Abdul Hafeez Shaikh presents Economic Survey Report 2018-19
ISLAMABAD: Finance Adviser Abdul Hafeez Shaikh while presenting the Economic Survey Report has said that Pakistan needs to boost production and exports if it wishes to progress and Prime Minister is committed to doing things differently.
Finance Adviser Abdul Hafeez Shaikh revealed the Pakistan Economic Survey report on the economy for the fiscal year 2018-19 while addressing to pressers.
He announced that it would increase next fiscal’s revenue target to Rs5.550 trillion — almost 35.4 percent or Rs1.450tr higher than current year’s revised estimate of Rs4.100tr — and all civil and military institutions would contribute to the austerity-oriented federal budget for 2019-20.
The next year’s budget would have three key combinations: fiscal consolidation, austerity, and additional revenue mobilization, he said.
While addressing to the press conference Finance Adviser said, “It is important for us to understand the fundamental flaws in our economy.”
“Institutes who are in trouncing situation are distressing national treasury by 1300 billion, but the ruling government still not burdened the poor’s by the current fiscal budget.”
“It would be notified in a matter of time — steps are taken to stabilize the economy of Pakistan.”

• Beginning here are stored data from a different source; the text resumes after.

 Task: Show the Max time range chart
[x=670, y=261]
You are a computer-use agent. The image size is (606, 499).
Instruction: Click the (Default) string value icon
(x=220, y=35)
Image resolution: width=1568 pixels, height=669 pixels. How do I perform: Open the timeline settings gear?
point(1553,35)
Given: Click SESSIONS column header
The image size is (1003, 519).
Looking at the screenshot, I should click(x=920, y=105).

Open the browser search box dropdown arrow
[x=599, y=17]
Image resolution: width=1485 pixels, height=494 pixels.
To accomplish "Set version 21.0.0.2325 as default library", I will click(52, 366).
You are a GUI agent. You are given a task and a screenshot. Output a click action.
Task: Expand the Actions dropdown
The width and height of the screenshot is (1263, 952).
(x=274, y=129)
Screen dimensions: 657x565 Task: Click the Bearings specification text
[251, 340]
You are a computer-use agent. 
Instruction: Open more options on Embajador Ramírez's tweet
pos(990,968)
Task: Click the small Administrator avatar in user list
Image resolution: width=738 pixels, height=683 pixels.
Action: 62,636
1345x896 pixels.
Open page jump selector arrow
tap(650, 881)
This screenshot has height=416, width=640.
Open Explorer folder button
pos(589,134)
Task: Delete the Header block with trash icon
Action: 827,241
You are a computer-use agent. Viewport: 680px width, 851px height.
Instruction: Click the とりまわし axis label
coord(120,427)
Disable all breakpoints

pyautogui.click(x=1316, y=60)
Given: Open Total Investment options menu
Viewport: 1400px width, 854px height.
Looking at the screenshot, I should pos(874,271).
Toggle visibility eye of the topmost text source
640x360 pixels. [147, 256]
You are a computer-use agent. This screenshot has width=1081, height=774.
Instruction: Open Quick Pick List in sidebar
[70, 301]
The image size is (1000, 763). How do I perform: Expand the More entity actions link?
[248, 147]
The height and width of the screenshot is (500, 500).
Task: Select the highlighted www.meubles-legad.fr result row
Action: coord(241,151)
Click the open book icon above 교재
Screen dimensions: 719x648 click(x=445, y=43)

Taking at Pakistan’s indebtedness, he brought attention to impending debt repayments to highlight the severity of Pakistan’s economic crisis.
“The economic deficit of Pakistan was 32 billion in the era of the last ruling government because they took loans of 31 thousand billion. They won’t concentrate to motivate the business community. 100 billion of loans are also taken from the sources other than revealed, he stressed.”
Abdul Hafeez Shaikh expresses on exports that have stagnated and imperiling economy of Pakistan, Finance adviser regretted that Pakistan doesn’t have the capacity to return $100bn of loans.
“This is an important issue which threatens Pakistan’s economy. We are highly exposed to foreign loans and foreign exchange which is not matched by our capacity to pay it back. No one has paid any attention to increasing this capacity,” he added.
He stressed that necessary reforms have not been taken to boost exports. Pakistan needs to boost production and exports for progress.
“If you look at countries that have made meaningful progress over the last 20 years, they all did one basic thing: they figured out how to sell their products abroad,” Hafeez Shaikh has said while stressing the need to reorient government policy to boost exports.
He also took a swipe at public expenses, noting that the government was spending Rs2.3 trillion beyond what it was generating in revenues.
“If you spend trillions beyond your income, you will need to borrow, print money and increase prices. These all lead to increased inflation,” he explained.
“We are already exposed on the external front, and we have imbalances in our revenues and expenditures as well. We have a twin deficit which, if it is not resolved, will lead us to default. Make no mistake about it.”
“Prime Minister Imran Khan had committed to the people that he will do things differently and correct our imbalances in a permanent manner. Even if we have to bear [the pain] for six months, a year or a year-and-a-half, [we are committed to the process],” Shaikh said.
“Naturally, the government started by addressing the key threats. First, imports. We were importing all sorts of things, and we had to control that. If we were facing a shortage of dollars, we do not need to buy luxury goods from abroad.
“We increased prices through tariffs so that if the rich wanted to purchase these items, they would have to pay extra. Duties were increased, and these measures contributed to the narrowing in the current account deficit.
“Separately, the government created incentives and new policies to boost exports. It gave more subsidies out of its pocket on power and gas to exporters and business.
The budget 2019-20 would be announced in National Assembly tommorrow on 11 June.